*** DATA SHOWN Section Begins ***
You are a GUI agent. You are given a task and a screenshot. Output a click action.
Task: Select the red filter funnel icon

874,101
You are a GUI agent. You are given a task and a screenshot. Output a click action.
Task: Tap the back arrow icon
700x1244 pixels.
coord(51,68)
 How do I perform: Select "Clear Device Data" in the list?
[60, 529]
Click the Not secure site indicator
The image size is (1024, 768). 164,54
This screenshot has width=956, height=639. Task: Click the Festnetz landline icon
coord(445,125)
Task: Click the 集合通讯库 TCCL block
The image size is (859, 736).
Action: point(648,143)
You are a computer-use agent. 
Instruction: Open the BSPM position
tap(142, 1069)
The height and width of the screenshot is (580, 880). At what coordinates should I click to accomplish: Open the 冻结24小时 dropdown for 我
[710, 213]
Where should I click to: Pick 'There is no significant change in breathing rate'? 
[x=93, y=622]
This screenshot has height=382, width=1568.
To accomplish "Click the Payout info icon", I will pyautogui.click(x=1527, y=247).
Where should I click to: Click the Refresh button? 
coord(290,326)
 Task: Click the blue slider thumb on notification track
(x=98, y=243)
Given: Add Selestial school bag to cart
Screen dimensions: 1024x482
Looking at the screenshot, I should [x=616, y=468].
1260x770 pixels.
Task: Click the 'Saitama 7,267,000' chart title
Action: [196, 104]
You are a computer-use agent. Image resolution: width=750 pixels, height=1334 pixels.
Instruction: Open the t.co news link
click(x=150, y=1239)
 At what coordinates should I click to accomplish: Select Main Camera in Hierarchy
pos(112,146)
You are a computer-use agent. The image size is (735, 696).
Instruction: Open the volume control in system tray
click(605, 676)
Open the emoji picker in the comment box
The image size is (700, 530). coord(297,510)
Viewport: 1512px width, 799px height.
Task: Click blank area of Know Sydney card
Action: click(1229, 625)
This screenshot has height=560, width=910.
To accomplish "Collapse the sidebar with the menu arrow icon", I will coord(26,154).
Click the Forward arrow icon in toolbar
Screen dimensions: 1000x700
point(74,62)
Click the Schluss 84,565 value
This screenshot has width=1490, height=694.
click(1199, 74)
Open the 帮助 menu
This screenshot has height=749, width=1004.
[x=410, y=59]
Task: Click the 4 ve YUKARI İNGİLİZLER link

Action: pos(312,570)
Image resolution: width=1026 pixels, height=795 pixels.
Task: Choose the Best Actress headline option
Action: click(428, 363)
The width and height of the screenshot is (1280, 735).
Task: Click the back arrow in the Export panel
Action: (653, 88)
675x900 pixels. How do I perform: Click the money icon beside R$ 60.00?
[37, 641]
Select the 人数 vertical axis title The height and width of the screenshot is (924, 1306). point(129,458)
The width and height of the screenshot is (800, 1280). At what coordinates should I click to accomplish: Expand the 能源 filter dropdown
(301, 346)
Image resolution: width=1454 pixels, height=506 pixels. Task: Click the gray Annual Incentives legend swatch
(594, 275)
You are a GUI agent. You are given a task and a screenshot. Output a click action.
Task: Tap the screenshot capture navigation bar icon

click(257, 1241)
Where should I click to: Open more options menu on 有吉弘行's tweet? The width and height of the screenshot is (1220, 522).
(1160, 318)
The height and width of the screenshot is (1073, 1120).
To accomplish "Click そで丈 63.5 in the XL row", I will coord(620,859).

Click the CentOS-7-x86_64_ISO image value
*** DATA SHOWN Section Ends ***
▸ **WHAT IS REQUIRED**:
Please repeat the listing exactly, with nothing left out.

▸ **TASK OUTPUT**:
You are a GUI agent. You are given a task and a screenshot. Output a click action.
Task: Select the red filter funnel icon

874,101
You are a GUI agent. You are given a task and a screenshot. Output a click action.
Task: Tap the back arrow icon
700x1244 pixels.
coord(51,68)
 How do I perform: Select "Clear Device Data" in the list?
[60, 529]
Click the Not secure site indicator
The image size is (1024, 768). 164,54
This screenshot has width=956, height=639. Task: Click the Festnetz landline icon
coord(445,125)
Task: Click the 集合通讯库 TCCL block
The image size is (859, 736).
Action: point(648,143)
You are a computer-use agent. 
Instruction: Open the BSPM position
tap(142, 1069)
The height and width of the screenshot is (580, 880). At what coordinates should I click to accomplish: Open the 冻结24小时 dropdown for 我
[710, 213]
Where should I click to: Pick 'There is no significant change in breathing rate'? 
[x=93, y=622]
This screenshot has height=382, width=1568.
To accomplish "Click the Payout info icon", I will pyautogui.click(x=1527, y=247).
Where should I click to: Click the Refresh button? 
coord(290,326)
 Task: Click the blue slider thumb on notification track
(x=98, y=243)
Given: Add Selestial school bag to cart
Screen dimensions: 1024x482
Looking at the screenshot, I should [x=616, y=468].
1260x770 pixels.
Task: Click the 'Saitama 7,267,000' chart title
Action: [196, 104]
You are a computer-use agent. Image resolution: width=750 pixels, height=1334 pixels.
Instruction: Open the t.co news link
click(x=150, y=1239)
 At what coordinates should I click to accomplish: Select Main Camera in Hierarchy
pos(112,146)
You are a computer-use agent. The image size is (735, 696).
Instruction: Open the volume control in system tray
click(605, 676)
Open the emoji picker in the comment box
The image size is (700, 530). coord(297,510)
Viewport: 1512px width, 799px height.
Task: Click blank area of Know Sydney card
Action: click(1229, 625)
This screenshot has height=560, width=910.
To accomplish "Collapse the sidebar with the menu arrow icon", I will coord(26,154).
Click the Forward arrow icon in toolbar
Screen dimensions: 1000x700
point(74,62)
Click the Schluss 84,565 value
This screenshot has width=1490, height=694.
click(1199, 74)
Open the 帮助 menu
This screenshot has height=749, width=1004.
[x=410, y=59]
Task: Click the 4 ve YUKARI İNGİLİZLER link

Action: pos(312,570)
Image resolution: width=1026 pixels, height=795 pixels.
Task: Choose the Best Actress headline option
Action: click(428, 363)
The width and height of the screenshot is (1280, 735).
Task: Click the back arrow in the Export panel
Action: (653, 88)
675x900 pixels. How do I perform: Click the money icon beside R$ 60.00?
[37, 641]
Select the 人数 vertical axis title The height and width of the screenshot is (924, 1306). point(129,458)
The width and height of the screenshot is (800, 1280). At what coordinates should I click to accomplish: Expand the 能源 filter dropdown
(301, 346)
Image resolution: width=1454 pixels, height=506 pixels. Task: Click the gray Annual Incentives legend swatch
(594, 275)
You are a GUI agent. You are given a task and a screenshot. Output a click action.
Task: Tap the screenshot capture navigation bar icon

click(257, 1241)
Where should I click to: Open more options menu on 有吉弘行's tweet? The width and height of the screenshot is (1220, 522).
(1160, 318)
The height and width of the screenshot is (1073, 1120).
To accomplish "Click そで丈 63.5 in the XL row", I will coord(620,859).

Click the CentOS-7-x86_64_ISO image value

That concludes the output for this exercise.